Dollar amount of gold coin sales (3 month sum), is $100 million higher than the 2011 gold peak and, looking back, is at the highest level since June 2010. If just looking at January-March data, sales are $80 million higher than the 3 months leading to the 2011 peak.
April data for China retail buying of gold, silver & jewelry show record sales. Even if jewelry accounts for 40% of sales, that leaves $3 billion of gold & silver sales for the month...which is more than US Mint gold & silver coin sales for the past 12 months....
Even factoring-in China’s population is 4x that of the US, this is still a very very strong number. According to the World Gold Council, Chinese demand of gold bars and coins grew to 109.5 tons in Q1 2013, which is 2.5x the 5-year quarterly average of 43.8 tons.
This chart speaks for itself. The last time sales were even in single-digit (12 month) year-to-year growth territory was in December 2003.
What’s worth noting, along with these charts/data, is the disparity in East vs West view of precious metals, especially when seeing China’s retail gold & silver sales at such astonishing levels compared to ours. In the East, they view gold as a store of wealth and have become regular buyers. In the West, even while it is also considered a store of wealth, gold is largely not on the public’s radar.

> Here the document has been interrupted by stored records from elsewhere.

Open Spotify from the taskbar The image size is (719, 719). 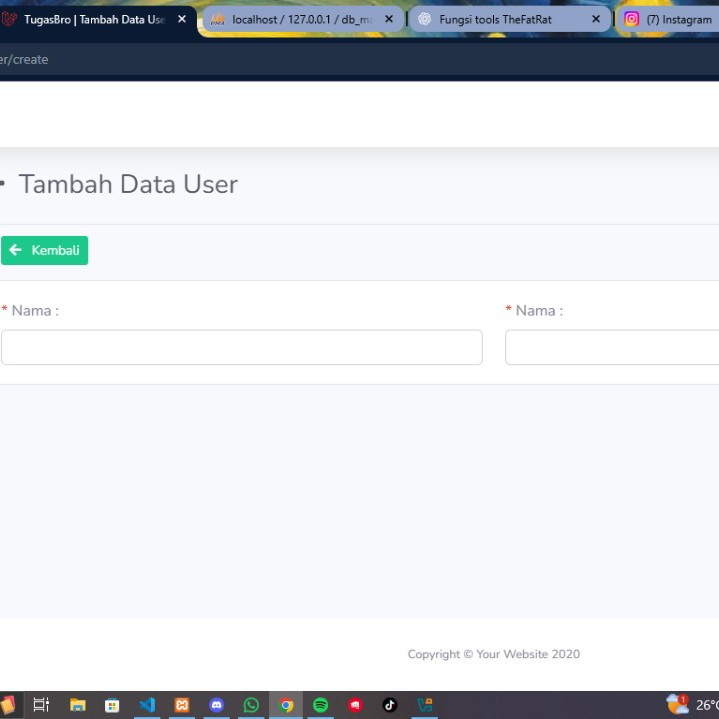point(320,705)
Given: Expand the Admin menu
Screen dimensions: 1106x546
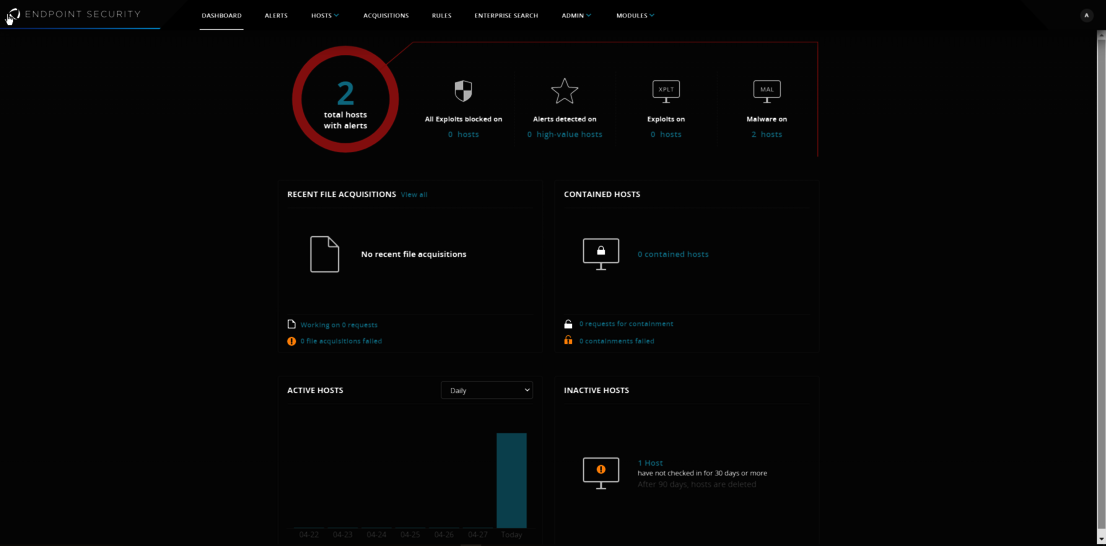Looking at the screenshot, I should [x=576, y=16].
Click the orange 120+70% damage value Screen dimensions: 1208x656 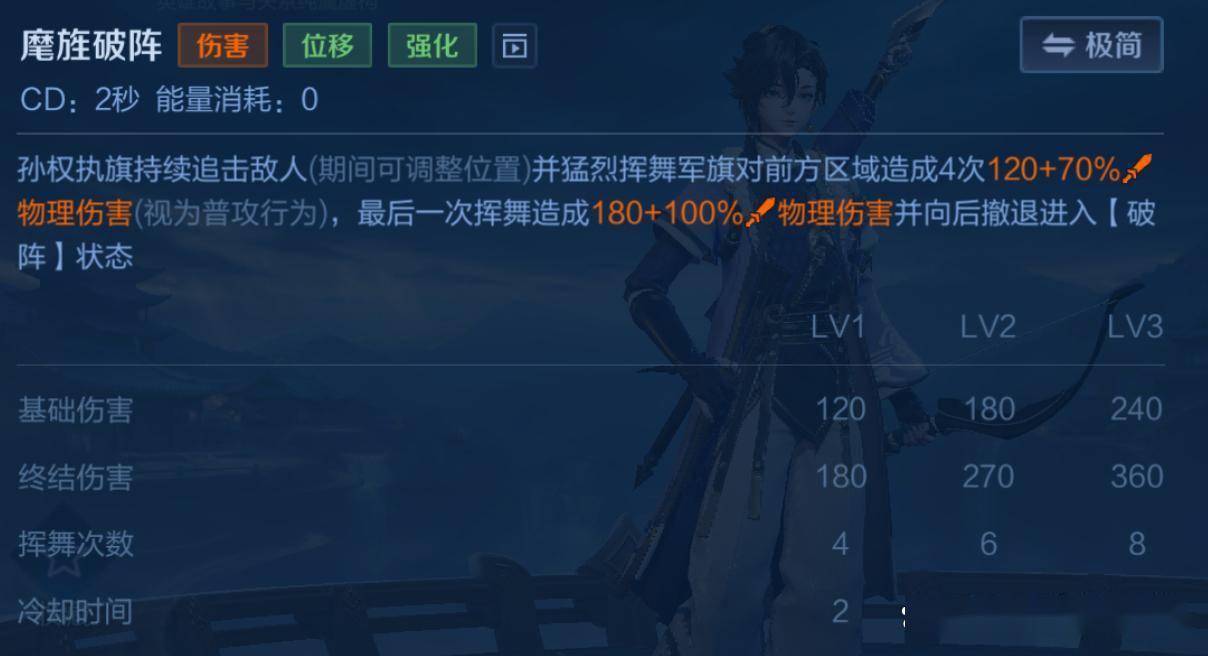click(x=1054, y=171)
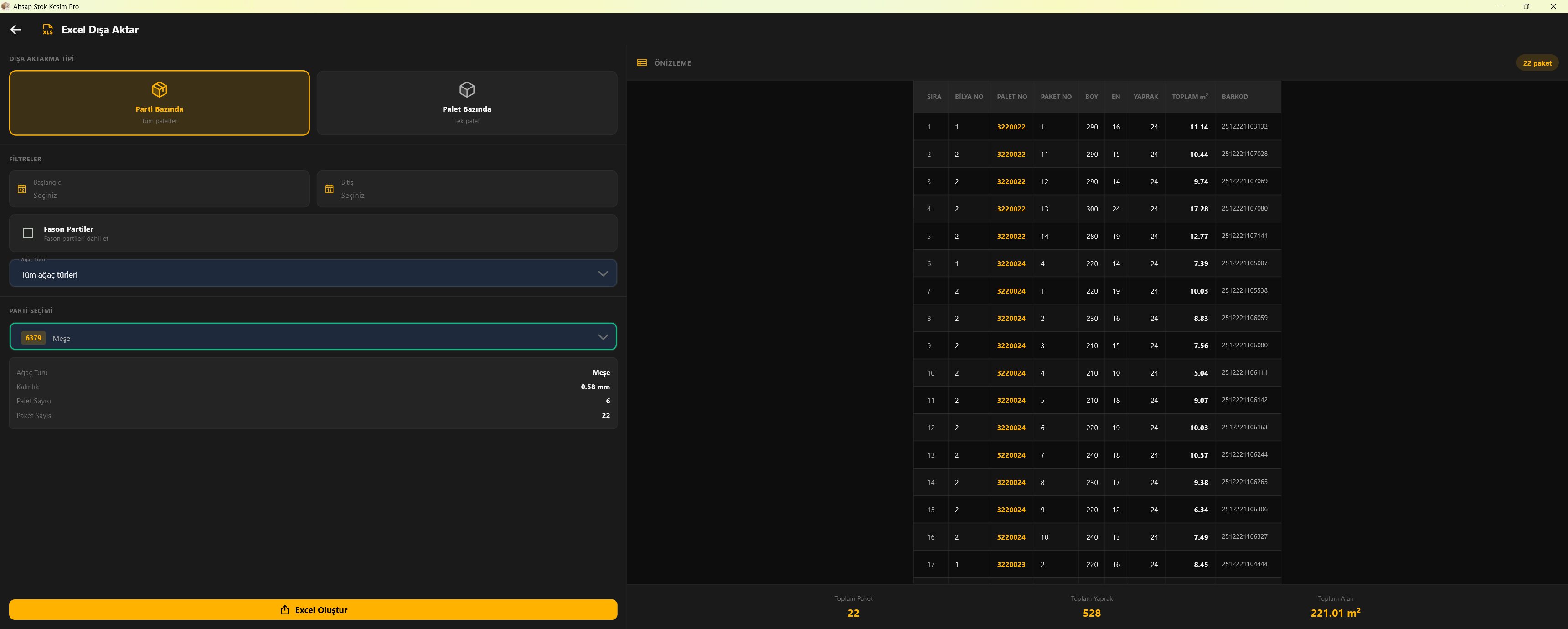The width and height of the screenshot is (1568, 629).
Task: Click the Başlangıç date input field
Action: [x=160, y=189]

US Mint sales are strong, yet in order to match data out of China (adjusted for population gap), sales would have to be about 3-fold what they are today. Interestingly, a recent video showed a man trying to sell a one ounce gold coin, which at the time was worth $1,600, for just $20. This took place in one of the wealthiest places in the west coast of the US. There were no takers even at $20. This quite clearly illustrated that the vast majority of all people in the US don’t even know what gold is worth!
If you were to try this in the streets of Shanghai, you’d be met with a 100-person curb-side bidding war inside of a minute or two. This sentiment gap will quickly narrow as gold makes its next impressive move and the public at large realizes that all is, in fact, not well in the world, and that the FED isn’t likely to back off on QE for a long time to come.